On Tue, Dec 16, 2008 at 11:15 AM, Lex Spoon <sp...@google.com> wrote:
> My concern is that there were high hopes that the vast majority of
> method calls in a program could actually be known-synchronous.  The
> problem is that for any operation that might happen asynchronously,
> the developer needs to deal with both the lag before it happens and
> the possibility it will fail.  Doesn't this patch make these issues
> hard to address?  If you do a.b().c().d(), it is initially compact,
> but how do you keep it compact once you add error handling and lag
> handling?  You seem to end up needing a callback for b(), c(), and d()
> anyway.


Okay, after talking with you on the phone I see I completely
misunderstood the idea.  Normally, there would not be chaining of this
kind, and normally, people would be very careful about what methods
they mark as deferrable.  Most frequently, these are fire and forget
kind of methods, such as "show tab 3".  They wouldn't be making
hundreds of these proxies, but a dozen or two, and they'll know that
they're getting a round-trip penalty for each one.  I actually like
the coding pattern you are trying to support, now that I understand
it.

I'll review the implementation.

Design-wise, the main remaining question I have is about AllowNonVoid.
 The main idea is that an existing interface could be reused with
minimal change.  That's probably the most common way runAsync will be
used: on an existing app that has grown large.  The issue is that
existing interfaces will have some methods that don't work as deferred
because they return some value.  I believe the idea in the current
patch is for the generator to object by default, but to provide an
override that allows the interface to go through anyway.  It will all
work so long as the callers can tolerate seeing the default value up
until the concrete implementation is actually loaded.

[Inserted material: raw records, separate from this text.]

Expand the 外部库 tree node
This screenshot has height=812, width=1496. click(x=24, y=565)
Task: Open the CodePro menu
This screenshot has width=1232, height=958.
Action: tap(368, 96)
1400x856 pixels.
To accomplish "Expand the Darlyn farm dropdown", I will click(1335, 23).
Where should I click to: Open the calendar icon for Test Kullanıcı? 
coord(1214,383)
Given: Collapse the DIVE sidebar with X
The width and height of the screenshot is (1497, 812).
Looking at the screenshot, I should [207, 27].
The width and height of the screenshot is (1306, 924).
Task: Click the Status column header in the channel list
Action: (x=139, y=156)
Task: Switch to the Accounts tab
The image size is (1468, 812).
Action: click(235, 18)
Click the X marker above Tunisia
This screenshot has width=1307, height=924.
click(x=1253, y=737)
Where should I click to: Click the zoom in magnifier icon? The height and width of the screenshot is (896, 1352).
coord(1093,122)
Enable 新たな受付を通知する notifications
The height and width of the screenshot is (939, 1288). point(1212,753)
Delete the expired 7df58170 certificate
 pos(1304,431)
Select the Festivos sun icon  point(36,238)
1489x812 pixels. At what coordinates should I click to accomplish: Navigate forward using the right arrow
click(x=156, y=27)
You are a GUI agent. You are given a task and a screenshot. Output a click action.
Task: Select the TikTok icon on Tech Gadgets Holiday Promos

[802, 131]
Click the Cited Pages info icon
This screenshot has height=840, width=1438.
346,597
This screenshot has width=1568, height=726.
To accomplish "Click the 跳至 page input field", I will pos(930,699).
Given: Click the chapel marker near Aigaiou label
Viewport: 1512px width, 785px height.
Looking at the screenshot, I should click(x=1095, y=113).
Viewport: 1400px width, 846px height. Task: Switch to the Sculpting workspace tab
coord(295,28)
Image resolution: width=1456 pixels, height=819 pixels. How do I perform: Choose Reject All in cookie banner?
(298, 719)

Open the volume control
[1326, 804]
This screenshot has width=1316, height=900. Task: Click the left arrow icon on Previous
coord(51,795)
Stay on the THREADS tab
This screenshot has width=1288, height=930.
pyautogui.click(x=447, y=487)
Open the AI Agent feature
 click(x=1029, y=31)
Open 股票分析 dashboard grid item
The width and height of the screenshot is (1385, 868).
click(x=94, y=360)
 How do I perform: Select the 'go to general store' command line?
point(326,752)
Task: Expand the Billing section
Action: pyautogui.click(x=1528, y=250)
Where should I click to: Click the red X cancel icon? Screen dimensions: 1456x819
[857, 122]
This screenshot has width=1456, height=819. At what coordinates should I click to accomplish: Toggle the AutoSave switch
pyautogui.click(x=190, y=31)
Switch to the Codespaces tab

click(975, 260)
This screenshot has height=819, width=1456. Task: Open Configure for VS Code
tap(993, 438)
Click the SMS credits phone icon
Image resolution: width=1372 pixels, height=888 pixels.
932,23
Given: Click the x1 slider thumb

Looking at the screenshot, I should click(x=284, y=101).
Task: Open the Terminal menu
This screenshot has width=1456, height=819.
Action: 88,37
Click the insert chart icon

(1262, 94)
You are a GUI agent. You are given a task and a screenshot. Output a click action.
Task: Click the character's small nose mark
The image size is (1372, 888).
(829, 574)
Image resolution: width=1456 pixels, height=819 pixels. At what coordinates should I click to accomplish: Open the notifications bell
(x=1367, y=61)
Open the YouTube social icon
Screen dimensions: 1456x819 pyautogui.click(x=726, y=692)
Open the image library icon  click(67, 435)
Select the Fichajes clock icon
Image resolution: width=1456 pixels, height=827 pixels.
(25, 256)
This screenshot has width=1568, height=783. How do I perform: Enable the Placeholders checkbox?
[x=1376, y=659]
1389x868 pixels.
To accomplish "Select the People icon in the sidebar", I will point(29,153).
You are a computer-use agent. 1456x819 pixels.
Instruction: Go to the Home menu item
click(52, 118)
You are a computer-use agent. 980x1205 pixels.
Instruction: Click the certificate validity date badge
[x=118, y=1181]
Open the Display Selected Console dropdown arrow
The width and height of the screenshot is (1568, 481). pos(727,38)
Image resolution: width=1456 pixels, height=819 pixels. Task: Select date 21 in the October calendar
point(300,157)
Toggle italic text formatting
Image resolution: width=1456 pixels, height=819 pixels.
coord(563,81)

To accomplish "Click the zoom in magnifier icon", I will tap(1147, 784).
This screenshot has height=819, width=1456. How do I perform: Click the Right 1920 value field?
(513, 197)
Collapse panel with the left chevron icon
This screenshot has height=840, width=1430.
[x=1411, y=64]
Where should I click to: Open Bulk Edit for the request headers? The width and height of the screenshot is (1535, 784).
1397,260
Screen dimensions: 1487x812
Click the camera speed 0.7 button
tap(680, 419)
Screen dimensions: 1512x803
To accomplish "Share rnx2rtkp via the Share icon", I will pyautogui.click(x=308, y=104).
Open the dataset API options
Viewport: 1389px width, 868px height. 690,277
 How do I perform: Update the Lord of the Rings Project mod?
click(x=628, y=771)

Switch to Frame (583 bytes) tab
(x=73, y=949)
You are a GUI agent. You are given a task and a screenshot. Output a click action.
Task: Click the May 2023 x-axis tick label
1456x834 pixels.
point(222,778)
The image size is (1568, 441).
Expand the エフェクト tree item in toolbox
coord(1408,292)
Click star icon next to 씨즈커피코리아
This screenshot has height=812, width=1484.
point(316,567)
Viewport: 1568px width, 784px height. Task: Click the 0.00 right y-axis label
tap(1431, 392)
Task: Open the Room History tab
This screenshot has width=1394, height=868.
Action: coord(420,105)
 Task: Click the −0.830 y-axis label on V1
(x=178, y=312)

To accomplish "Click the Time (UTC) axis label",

It looks a little better to me to encourage the idea of splitting
legacy interfaces into two parts: the half that is deferrable and the
half that is not.  For example, given this legacy interface:

  // old version
  interface Adder {
    void add(int i);

    int getValue();
  }


The two parts would be:

  interface DeferrablePartOfAdder {
    void add(int i);
  }

  interface Adder extends DeferrablePartOfAdder {
    int getValue();
  }


Only the deferrable part would have the deferred wrapper methods
generated.  For the rest of the interface, callers would still have to
either use some sort of callback or ensure that an instance of Adder
is in scope.  They wouldn't be stuck, but they wouldn't get to use the
boilerplate removal.

If we encouraged people to work that way, then there is less pressure
to have a big hammer that just makes an interface go through the
compiler.  Instead, we could provide a little hammer and let people
annotate individual methods, like this:

  interface Adder {
    void setValue(int x);

    @IfNotLoaded(-1)
    int getValue();
  }


This way also preserves the big hammer use case, but it's more
verbose.  People just have to annotate each method individually.

What do you think about encouraging people to split their interfaces
like this?  Even aside from the void returns, it seems like some
methods don't really work when deferred anyway.